Vu le 28 mai 2014, au Club Marbeuf, en VO

Note de Tootpadu:

Critique de Noodles

Pas de doute, New York est bel et bien un immense chaudron culturel d’où se dégage une énergie créatrice que l’on ne trouve nulle part ailleurs. Le cinéma indépendant américain n’a d’ailleurs pas manqué de mettre en avant cet aspect de la ville, notamment à travers le cinéma de John Cassavetes ou Jim Jarmusch, mais également dans les films de Woody Allen. C’est cette même volonté de capter le bouillonnement artistique de la ville de New York qui habite les deux français Lola Bessis et Ruben Amar, qui nous livrent ici leur premier long-métrage en tant que réalisateurs.

La découverte du milieu artistique new-yorkais s’effectue par le biais de Lilas, une jeune vidéaste française interprétée par la coréalisatrice Lola Bessis. Dans un premier temps, le film s’attache à décrire les errances enjouées de cette jeune femme au look vintage avec un optimisme presque agaçant  (la vie semble bien facile pour cette fille privilégiée dont la mère est une célèbre galeriste). Malheureusement, comme le lui rappelle à juste titre la femme s’occupant du renouvellement de son visa, s’autoproclamer artiste ne suffit pas. Pourtant, même une fois confrontée à certaines réalités, le personnage de Lilas peine à donner à Swim little fish swim un véritable intérêt d’un point de vue narratif.

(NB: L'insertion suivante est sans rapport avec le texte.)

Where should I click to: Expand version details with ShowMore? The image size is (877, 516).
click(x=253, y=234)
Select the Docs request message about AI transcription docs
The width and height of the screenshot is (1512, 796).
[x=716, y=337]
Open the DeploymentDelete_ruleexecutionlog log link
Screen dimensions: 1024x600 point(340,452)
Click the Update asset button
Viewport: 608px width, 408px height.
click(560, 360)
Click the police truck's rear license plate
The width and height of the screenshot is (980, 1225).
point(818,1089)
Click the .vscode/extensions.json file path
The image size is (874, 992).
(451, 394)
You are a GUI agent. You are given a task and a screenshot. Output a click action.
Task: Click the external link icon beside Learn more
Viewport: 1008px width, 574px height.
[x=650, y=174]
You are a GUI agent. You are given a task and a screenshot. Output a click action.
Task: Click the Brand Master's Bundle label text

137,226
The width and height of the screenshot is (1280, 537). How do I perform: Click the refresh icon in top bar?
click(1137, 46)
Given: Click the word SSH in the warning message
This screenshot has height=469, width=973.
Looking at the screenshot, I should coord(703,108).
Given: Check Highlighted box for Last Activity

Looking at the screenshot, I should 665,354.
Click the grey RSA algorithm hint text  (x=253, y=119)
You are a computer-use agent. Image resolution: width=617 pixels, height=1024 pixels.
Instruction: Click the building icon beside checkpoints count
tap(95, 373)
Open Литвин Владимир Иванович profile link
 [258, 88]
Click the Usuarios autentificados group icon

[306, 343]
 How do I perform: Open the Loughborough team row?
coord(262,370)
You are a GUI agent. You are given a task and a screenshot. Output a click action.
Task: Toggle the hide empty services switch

L’intérêt de ce film somme toute assez frais et sincère est plutôt à chercher du côté de Leeward, ce sympathique mais irresponsable mari et père de famille incarné par Dustin Guy Defa. Son acharnement anticapitaliste et son insouciance à toute épreuve prêteraient presque plus à rire qu’autre chose s’il n’y avait pas sa femme Mary, ancrant le récit dans une réalité bien loin d’être utopique. Là où le film de Lola Bessis et Ruben Amar traite cette opposition de caractères avec intelligence, c’est qu’à aucun moment il ne semble émettre de jugement envers l’attitude de ces deux personnages, surtout celle de Leeward bien plus facilement blâmable.

La caméra constamment en mouvement parvient efficacement à capter sur le vif à la fois l’énergie mais aussi la certaine douceur qui émane des personnages. Toutefois, peut-être que la meilleure façon de mettre en avant la scène underground de New York aurait justement été d’intégrer une dimension expérimentale au processus de réalisation, c’est-à-dire de créer un véritable lien entre le fond du film et sa forme. Sans pour autant être un mauvais premier film, Swim little fish swim ne s’avère pas être aussi plaisant que la délicieuse musique folk qui lui sert de bande originale.